● **WORK ORDER**
Down to the last line, repeat the entries exactly and drop any image.

(Dataset entries)
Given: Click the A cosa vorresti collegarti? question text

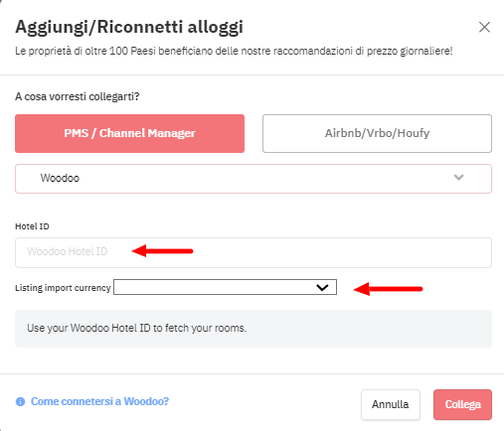Looking at the screenshot, I should tap(78, 96).
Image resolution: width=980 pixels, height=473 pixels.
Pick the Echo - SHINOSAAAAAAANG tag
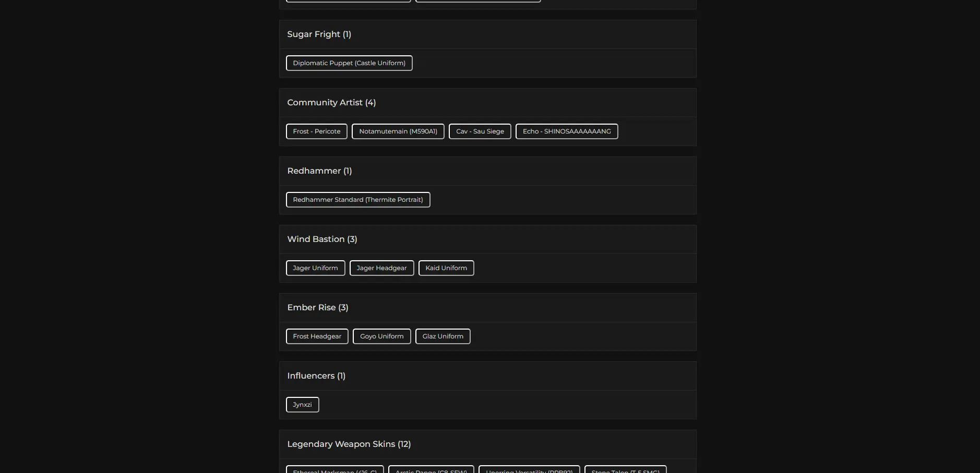[x=567, y=131]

● **SOLUTION**
Given: Click the A cosa vorresti collegarti? question text

Looking at the screenshot, I should tap(78, 96).
Image resolution: width=980 pixels, height=473 pixels.
Pick the Echo - SHINOSAAAAAAANG tag
[x=567, y=131]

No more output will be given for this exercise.